Trend Vertical Farming in Berlin: Ein Restaurant mit eigener Gemüsefarm

Keine Fahrtwege, mehr Frische: Ein Restaurant in Mitte versucht, Gastronomie nachhaltiger zu betreiben. Doch in manchen Punkten hapert es noch.

Futuristisch sieht es aus in dem kleinen Raum in der Rosa-Luxemburg-Straße. Ein bisschen, als befände man sich in Aldous Huxleys Roman "Schöne Neue Welt": Hinter einem Tresen stehen meterhohe Glaskästen, in denen LED-Leuchtstäbe rotieren. Deren kühl-pinkes Licht nimmt den ganzen Raum ein. Doch Menschenbabys werden hier, anders als in Huxleys Sci-Fi-Klassiker, nicht gezüchtet — dafür Grünkohl und Salat.

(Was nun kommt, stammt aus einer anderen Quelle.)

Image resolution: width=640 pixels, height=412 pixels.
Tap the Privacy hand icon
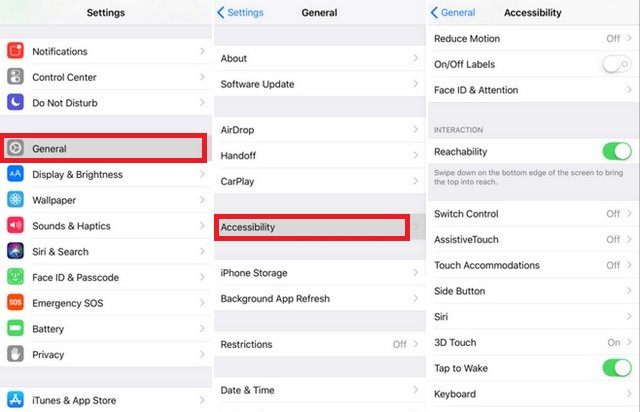16,354
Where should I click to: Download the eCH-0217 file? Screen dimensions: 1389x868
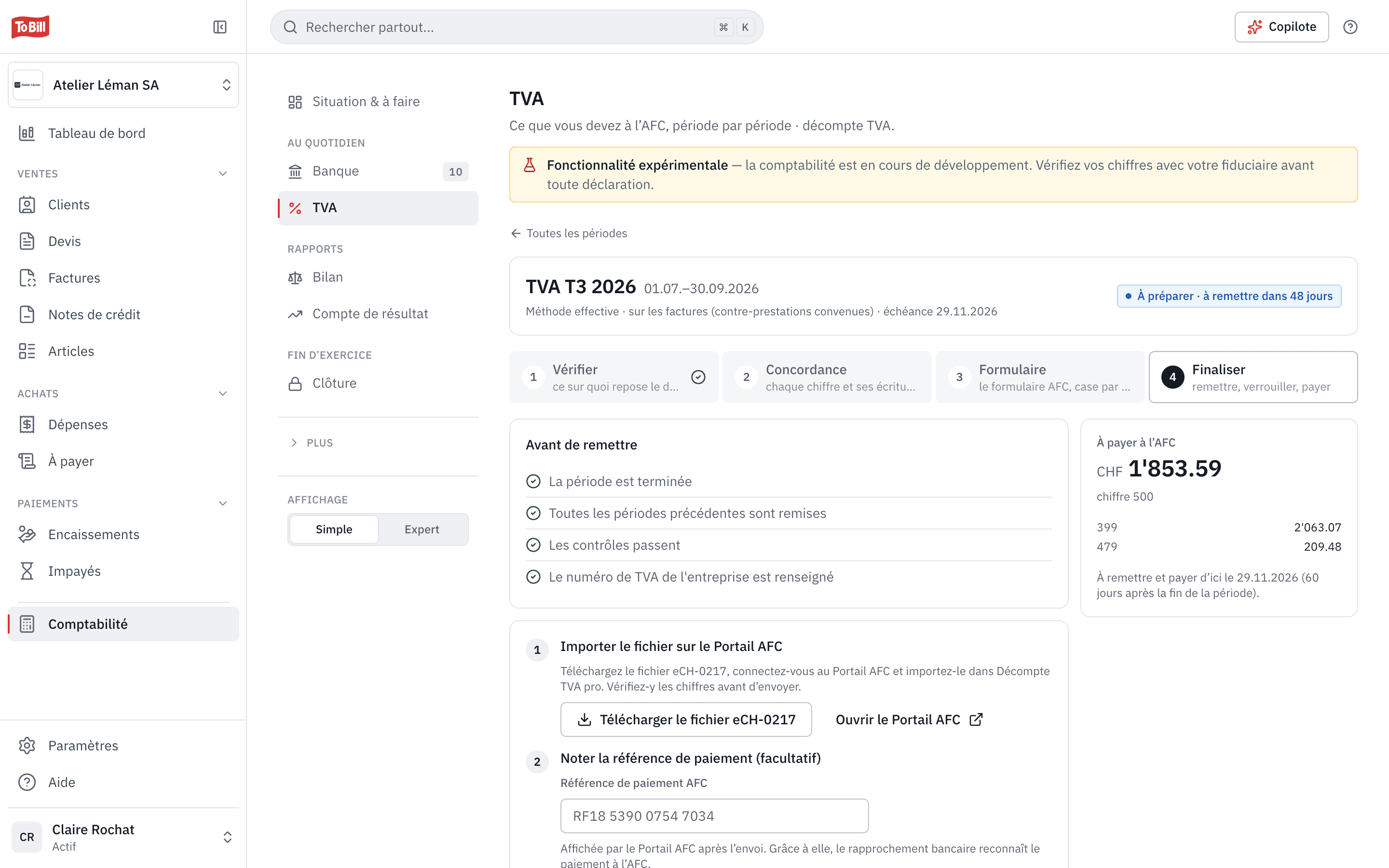coord(686,719)
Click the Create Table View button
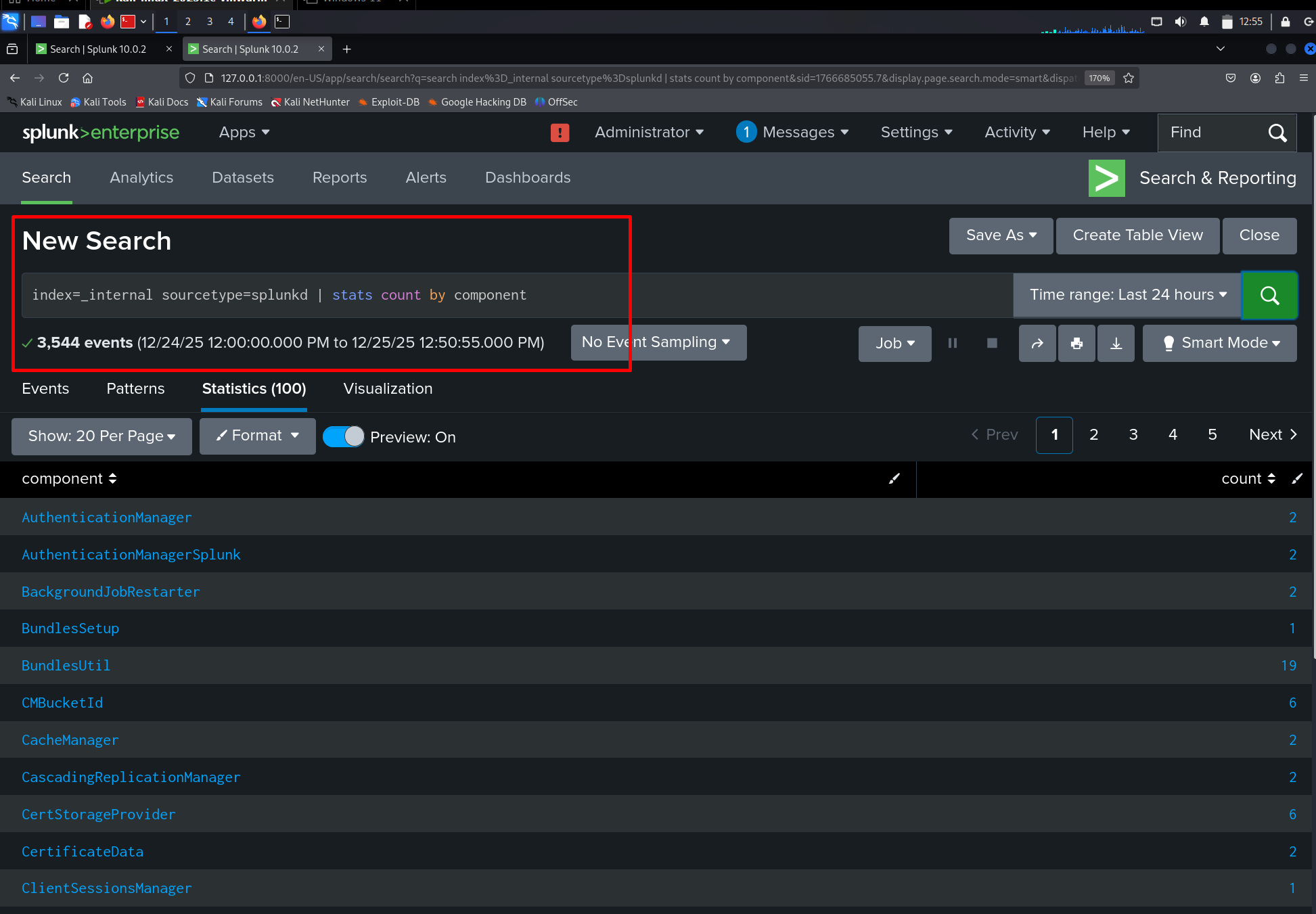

"Viele Leute denken erst, das hier sei eine Kunstinstallation", sagt Ema Paulin. Gemeinsam mit Leandro Vergani hat sie das Restaurant "Good Bank" gegründet, das seit Ende März geöffnet ist und mit Nachhaltigkeit wirbt. Paulin kommt aus der Elektromobilität und hat sich viel mit regenerativer Energie beschäftigt, Vergani kommt aus der traditionellen Landwirtschaft, hat in Afrika grüne Bohnen angebaut.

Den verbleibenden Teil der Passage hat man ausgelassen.